The input
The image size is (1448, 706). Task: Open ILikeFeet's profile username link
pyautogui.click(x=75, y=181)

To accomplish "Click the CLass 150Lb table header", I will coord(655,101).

* * *

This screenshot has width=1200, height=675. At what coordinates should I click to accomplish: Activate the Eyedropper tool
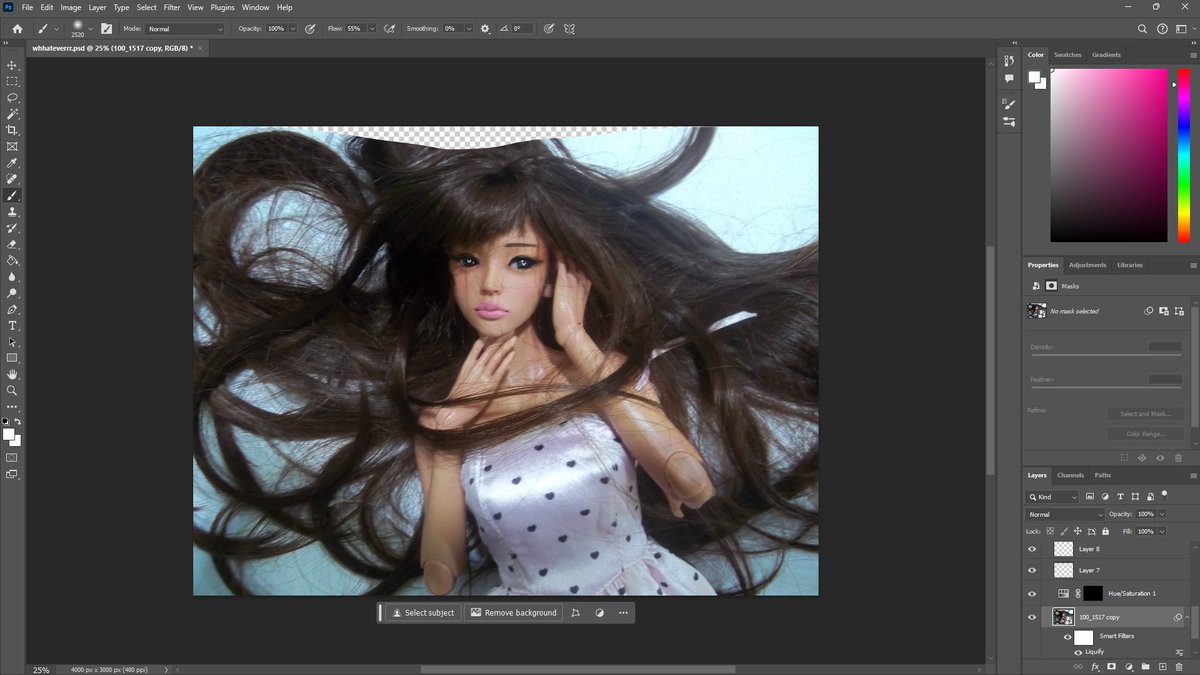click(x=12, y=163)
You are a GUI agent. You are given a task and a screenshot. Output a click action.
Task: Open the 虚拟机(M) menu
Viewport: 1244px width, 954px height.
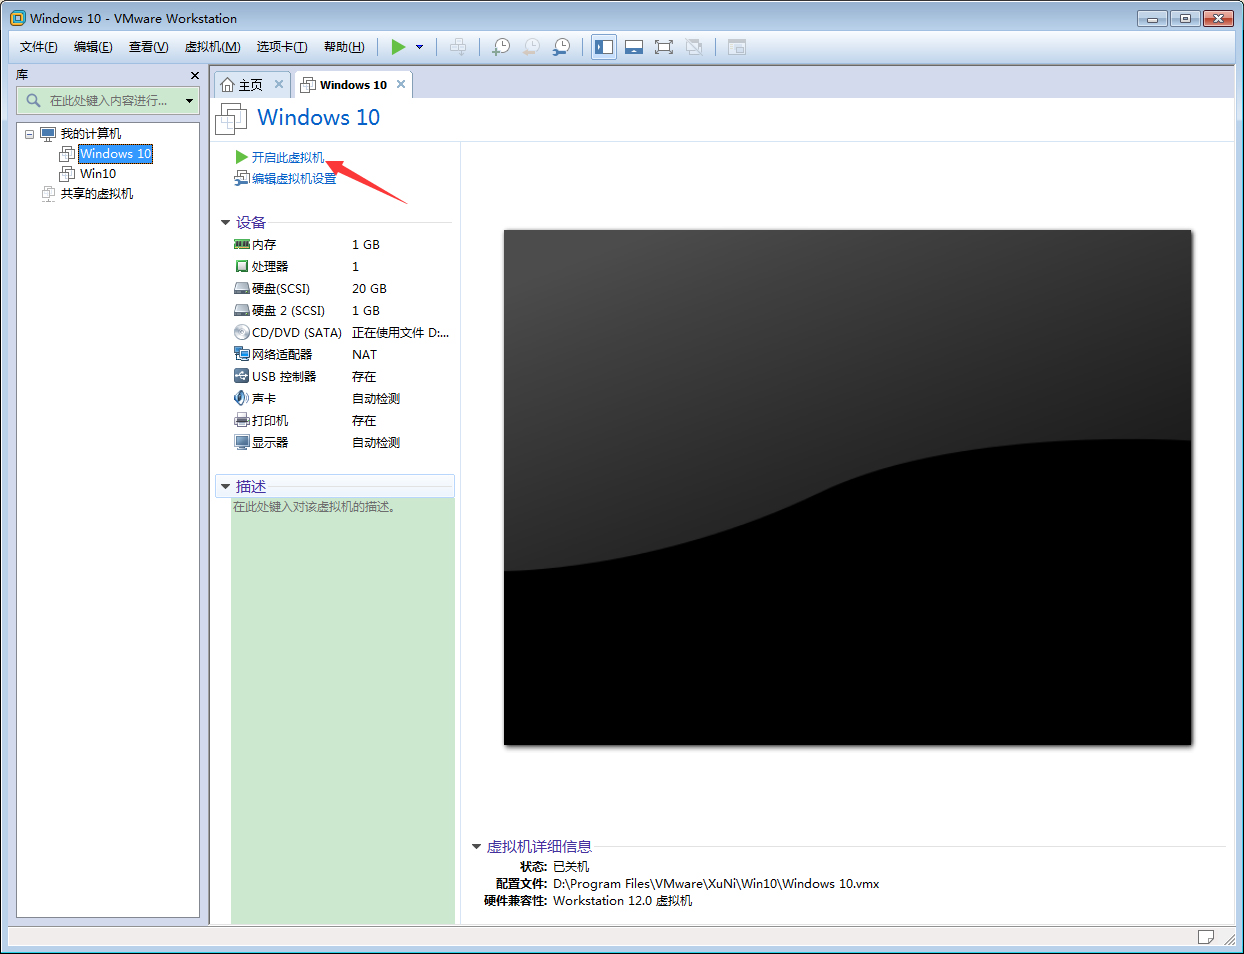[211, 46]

...

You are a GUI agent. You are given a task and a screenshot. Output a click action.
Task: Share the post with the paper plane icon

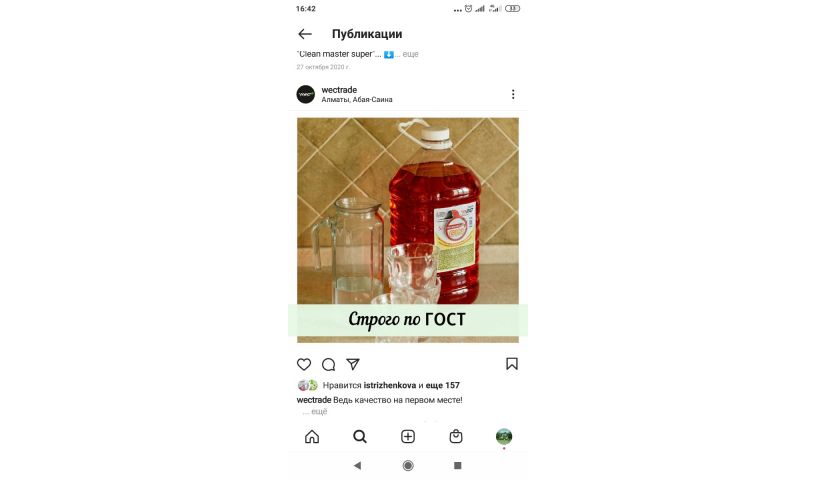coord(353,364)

Task instructions
Please reproduce the entries that open with the line containing "The image size" and close with the line containing "I will coord(655,101).", with both end lines included. Keep the requests unchanged, and shift every coordinate in the answers by -144.

Solved problem
The image size is (1448, 706). Task: Open ILikeFeet's profile username link
pyautogui.click(x=-69, y=37)

To accomplish "Click the CLass 150Lb table header", I will coord(511,-43).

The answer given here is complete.